On Apr 23, 2006, at 5:37 PM, Kevin Windham wrote:
On Apr 23, 2006, at 6:59 PM, Thomas Cunningham wrote:
PS: why DataAvailable is fired so many times after a single call ?
This appears to be the behavior of the modem. I've been following
this
thread and wrote a little demo that dials up my ISP. The modem
sends back
the instruction sent and a response. Mine looks like this:
I believe, IIRC from my modem days, that there is a command you can
send to the modem to turn that behavior off. I think it's called
local echo.
E0 stops the commands you send the modem from coming back to the
computer. X4 allows it to detect carriers, dial tones, busy signals
and so on. S#? is for looking at the contents of the S registers.

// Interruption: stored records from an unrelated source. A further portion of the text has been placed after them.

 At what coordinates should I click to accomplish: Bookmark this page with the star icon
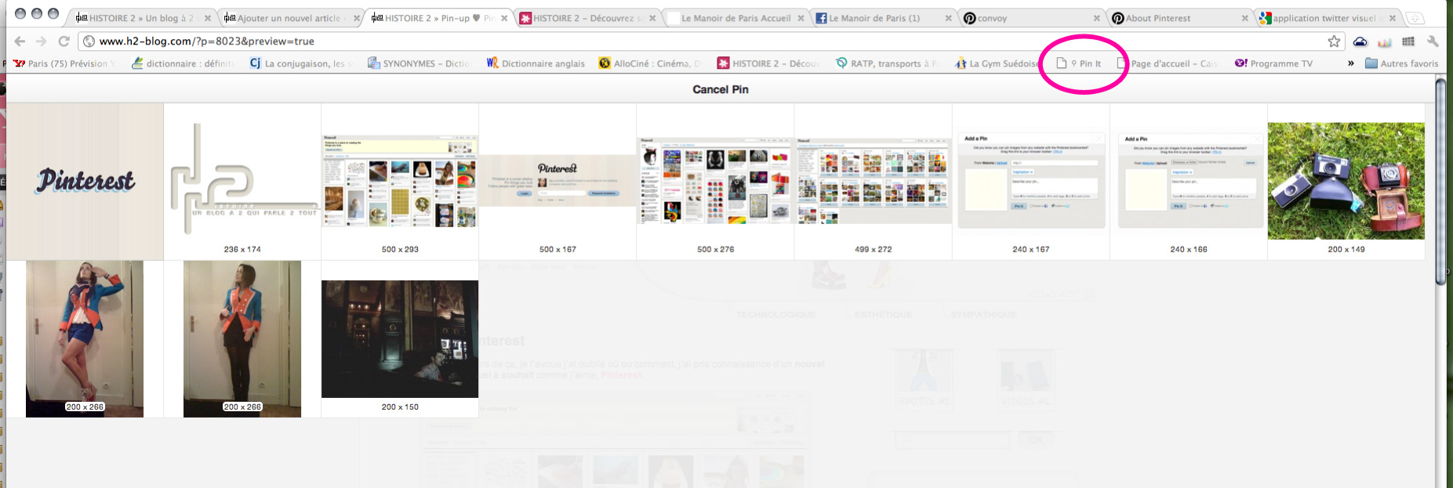tap(1334, 42)
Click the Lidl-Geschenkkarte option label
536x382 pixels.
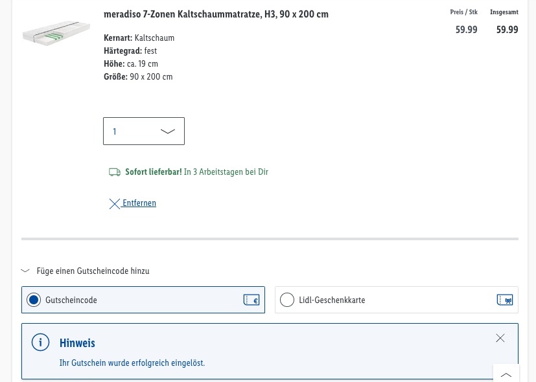[x=332, y=300]
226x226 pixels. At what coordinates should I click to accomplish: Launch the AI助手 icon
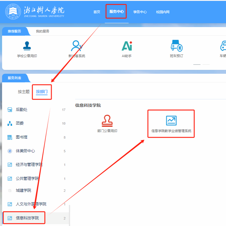point(127,46)
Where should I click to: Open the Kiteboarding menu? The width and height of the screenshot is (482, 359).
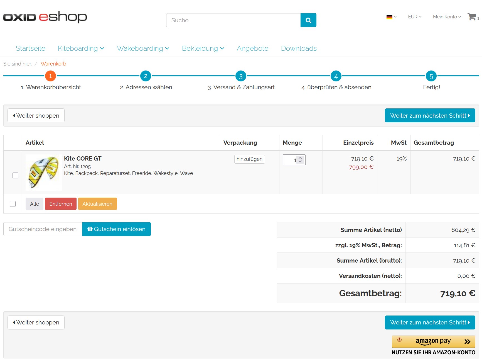81,48
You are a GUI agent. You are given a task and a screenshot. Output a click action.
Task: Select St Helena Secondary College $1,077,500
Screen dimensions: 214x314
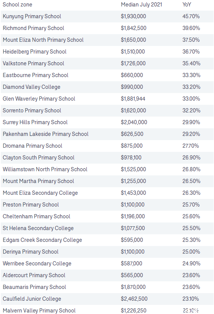(133, 228)
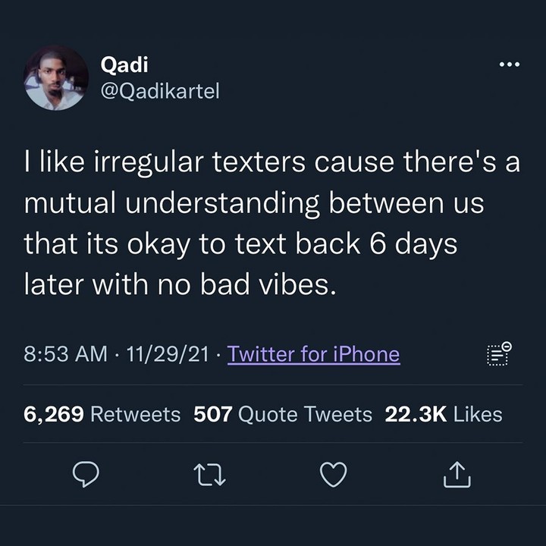Screen dimensions: 546x546
Task: Click the 8:53 AM timestamp
Action: (x=65, y=354)
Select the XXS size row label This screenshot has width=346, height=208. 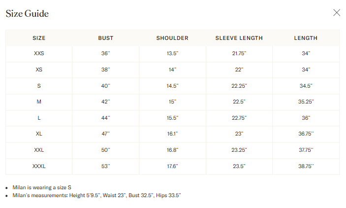click(x=39, y=53)
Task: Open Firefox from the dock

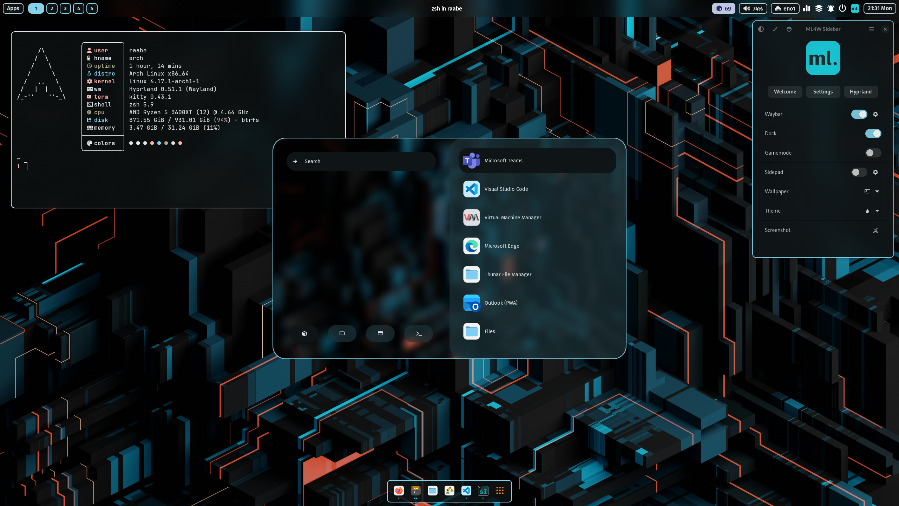Action: pyautogui.click(x=399, y=491)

And modems for the most part, are chatty little things until you get
a connection. Then they send the "Carrier Detected" and "Connected
56,600" or something and now you're streaming. The modem messages are
always delimited. With CR/LF I think.
To get back to command state you have to send 3 escape characters.
The old Hayes standard used to be +++ (three pluses). It will respond
with AT. And to hang up you'd say "ATH", then "ATZ" to reset the modem.
For encoding, use ASCII. Modems have been around for a long time.
Perhaps even before encoding. I don't know, I used to work with them
in assembly language (binary) and all you had to know was ASCII.